Начальник отделения, который почему-то всегда с особой симпатией относился к подводникам, все же немало дивился вниманию к Володину со стороны командования, поскольку начальство уже интересовалось, когда тот выпишется. А между тем все, что нашли у этого штурмана до сих пор, — очень умеренный гастрит, и, вообще говоря, уже сегодня его можно было выписывать. Так он и сказал своему коллеге.
— А на желчный пузырь он разве не жаловался? — удивился Редько.
Начальник отделения внимательно посмотрел на него и прямо спросил:
— Он что, ваш штурман, плавать не хочет?
— Что вы! — испугался Редько. — Еще как хочет!.. Но у нас скоро очень длительный поход, и командование просит уж как следует...
— Позвольте, — сказал недоумевая начальник отделения, — но ведь только позавчера, кажется, кто-то звонил от вас начальнику госпиталя... Этот... Мо... Мо...
— Мохов, — подсказал Редько. — Капитан первого ранга.
— Вот-вот, Мохов. А кем он у вас?
— Да так, — неопределенно сказал Редько, одной своей интонацией понизив того в глазах начальника отделения сразу на несколько ступеней. — Командир вот у нас — тот да!.. Букреев.
— А Мохов — кто же?
— Не-ет... — сказал Редько и махнул рукой. — Не-ет...
— Так этот ваш Мохов, — уже тоже чуть пренебрежительно сказал начальник отделения (мол, действительно, звонят кому не лень и только лечебный процесс затрудняют), — он просил почему-то быстрее решать с вашим штурманом.
— А Букреев? — напористо спросил Редько как о самом все-таки важном в их разговоре.
— Что — Букреев?
— Он не звонил еще?
— Не звонил, — ответил начальник отделения.
— Вот! — проговорил веско Редько. — Вы знаете, товарищ подполковник, куда мы собираемся? — Он оглянулся по сторонам, начальник отделения тоже невольно последовал его примеру, после чего Редько уже совершенно доверительно и очень тихо сказал со значением: — Туда... — Он показал пальцем куда-то вниз, под лестничную площадку, на которую они вышли.

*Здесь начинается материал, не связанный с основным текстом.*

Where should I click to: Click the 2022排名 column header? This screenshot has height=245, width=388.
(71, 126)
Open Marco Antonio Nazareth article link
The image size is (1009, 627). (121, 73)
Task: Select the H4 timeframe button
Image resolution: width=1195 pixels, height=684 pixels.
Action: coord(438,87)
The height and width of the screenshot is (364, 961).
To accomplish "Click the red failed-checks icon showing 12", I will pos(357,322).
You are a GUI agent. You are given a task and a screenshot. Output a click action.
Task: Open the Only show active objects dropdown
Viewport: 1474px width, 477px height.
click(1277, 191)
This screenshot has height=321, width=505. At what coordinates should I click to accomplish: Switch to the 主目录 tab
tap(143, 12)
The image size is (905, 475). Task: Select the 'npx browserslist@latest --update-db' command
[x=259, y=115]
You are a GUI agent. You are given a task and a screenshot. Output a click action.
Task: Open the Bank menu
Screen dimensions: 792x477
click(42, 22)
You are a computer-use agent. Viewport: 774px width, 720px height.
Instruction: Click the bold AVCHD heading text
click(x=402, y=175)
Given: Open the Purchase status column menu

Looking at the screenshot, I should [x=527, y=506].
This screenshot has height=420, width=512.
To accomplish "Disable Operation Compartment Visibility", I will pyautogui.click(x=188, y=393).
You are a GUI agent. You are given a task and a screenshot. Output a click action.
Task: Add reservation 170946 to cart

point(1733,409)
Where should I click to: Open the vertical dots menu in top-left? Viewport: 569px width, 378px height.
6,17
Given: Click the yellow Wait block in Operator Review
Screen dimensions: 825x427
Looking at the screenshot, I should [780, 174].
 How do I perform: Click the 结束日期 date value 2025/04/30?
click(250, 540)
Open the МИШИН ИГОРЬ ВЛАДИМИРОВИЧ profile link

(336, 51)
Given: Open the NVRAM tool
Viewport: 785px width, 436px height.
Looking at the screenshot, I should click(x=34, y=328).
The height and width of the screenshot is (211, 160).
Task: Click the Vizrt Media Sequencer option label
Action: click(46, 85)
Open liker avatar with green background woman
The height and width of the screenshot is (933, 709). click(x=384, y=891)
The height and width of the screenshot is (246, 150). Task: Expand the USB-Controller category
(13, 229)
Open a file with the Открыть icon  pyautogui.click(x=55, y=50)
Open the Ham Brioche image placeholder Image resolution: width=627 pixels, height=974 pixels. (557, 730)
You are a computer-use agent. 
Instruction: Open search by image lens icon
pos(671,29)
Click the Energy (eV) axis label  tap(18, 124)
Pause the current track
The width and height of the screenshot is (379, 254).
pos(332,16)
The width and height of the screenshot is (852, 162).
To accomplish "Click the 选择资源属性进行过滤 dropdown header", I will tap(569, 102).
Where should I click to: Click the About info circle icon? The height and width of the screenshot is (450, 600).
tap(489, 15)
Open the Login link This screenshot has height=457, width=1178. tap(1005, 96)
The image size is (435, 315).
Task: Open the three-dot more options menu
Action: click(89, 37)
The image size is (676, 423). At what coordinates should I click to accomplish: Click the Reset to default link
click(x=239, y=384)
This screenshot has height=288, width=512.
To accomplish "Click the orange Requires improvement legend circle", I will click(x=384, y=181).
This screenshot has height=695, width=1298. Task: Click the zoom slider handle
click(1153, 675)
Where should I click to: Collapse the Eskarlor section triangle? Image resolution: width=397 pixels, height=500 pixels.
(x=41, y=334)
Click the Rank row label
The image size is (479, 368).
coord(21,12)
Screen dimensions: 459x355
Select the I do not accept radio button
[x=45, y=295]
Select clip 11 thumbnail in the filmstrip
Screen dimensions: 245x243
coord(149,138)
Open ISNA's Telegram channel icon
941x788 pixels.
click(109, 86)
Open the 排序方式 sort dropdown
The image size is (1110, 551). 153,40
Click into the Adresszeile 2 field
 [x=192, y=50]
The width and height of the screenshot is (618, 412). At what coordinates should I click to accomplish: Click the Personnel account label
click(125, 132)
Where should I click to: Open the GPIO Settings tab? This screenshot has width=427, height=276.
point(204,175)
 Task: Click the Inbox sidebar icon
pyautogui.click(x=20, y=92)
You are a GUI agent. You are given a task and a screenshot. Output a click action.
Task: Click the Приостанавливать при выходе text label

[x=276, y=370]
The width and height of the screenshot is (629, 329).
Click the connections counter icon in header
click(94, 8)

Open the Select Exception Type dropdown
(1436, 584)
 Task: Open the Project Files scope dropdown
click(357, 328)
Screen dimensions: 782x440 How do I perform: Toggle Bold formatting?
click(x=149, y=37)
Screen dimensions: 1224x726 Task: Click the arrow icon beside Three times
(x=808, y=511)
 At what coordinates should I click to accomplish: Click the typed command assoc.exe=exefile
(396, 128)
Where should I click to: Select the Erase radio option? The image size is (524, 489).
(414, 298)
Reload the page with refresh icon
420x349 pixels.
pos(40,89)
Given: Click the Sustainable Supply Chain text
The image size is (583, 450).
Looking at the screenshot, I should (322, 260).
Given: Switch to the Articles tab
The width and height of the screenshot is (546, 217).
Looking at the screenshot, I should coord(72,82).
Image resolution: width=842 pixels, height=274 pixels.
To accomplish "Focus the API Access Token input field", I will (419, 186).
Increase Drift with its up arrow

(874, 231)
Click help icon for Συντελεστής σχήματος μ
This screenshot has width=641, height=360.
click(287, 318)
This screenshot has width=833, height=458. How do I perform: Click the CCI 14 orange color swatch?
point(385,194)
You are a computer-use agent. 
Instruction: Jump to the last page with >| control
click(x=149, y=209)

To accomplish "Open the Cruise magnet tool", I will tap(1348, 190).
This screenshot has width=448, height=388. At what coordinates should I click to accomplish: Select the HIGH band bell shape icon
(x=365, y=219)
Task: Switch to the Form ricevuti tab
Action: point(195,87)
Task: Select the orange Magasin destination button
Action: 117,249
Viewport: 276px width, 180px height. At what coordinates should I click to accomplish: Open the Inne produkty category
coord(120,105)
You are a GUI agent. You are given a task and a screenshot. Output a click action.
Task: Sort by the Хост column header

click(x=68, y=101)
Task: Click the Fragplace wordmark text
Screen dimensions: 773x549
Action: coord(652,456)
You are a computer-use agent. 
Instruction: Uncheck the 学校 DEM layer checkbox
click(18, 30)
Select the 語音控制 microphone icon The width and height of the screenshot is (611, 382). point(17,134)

— Понимаю, — кивнул подполковник, чуть подумав и чувствуя себя в какой-то мере приобщенным уже к военной тайне. — Ладно, еще дня три пообследуем, и если дуоденальное не даст какой-нибудь патологии...
Редько окончательно успокоился.
— Дуоденальное не даст, — машинально сказал он, но, увидев вопросительный взгляд начальника отделения, поспешно уточнил: — Я имел в виду, не должно дать...
— Ну, это еще посмотреть надо, — сдержанно и непреклонно сказал начальник отделения. Не мог же он в самом деле пускать в такое ответственное плавание без самой тщательной проверки.
27
Контр-адмирал Осокин только вернулся с моря, и, пока он, подтянутый, сухой, высокий, с коротким серебристым ежиком волос, переодевался, собираясь домой, Мохов докладывал обо всем, что произошло за две недели.
— И последнее: по делу Букреева...
— Какому «делу»? — удивленно спросил Осокин.
— Ну, как же... Мы тут уже неделю разбираемся.
Осокин с недоумением слушал своего начальника штаба, понял, что все уже выше пошло, только вот — как высоко?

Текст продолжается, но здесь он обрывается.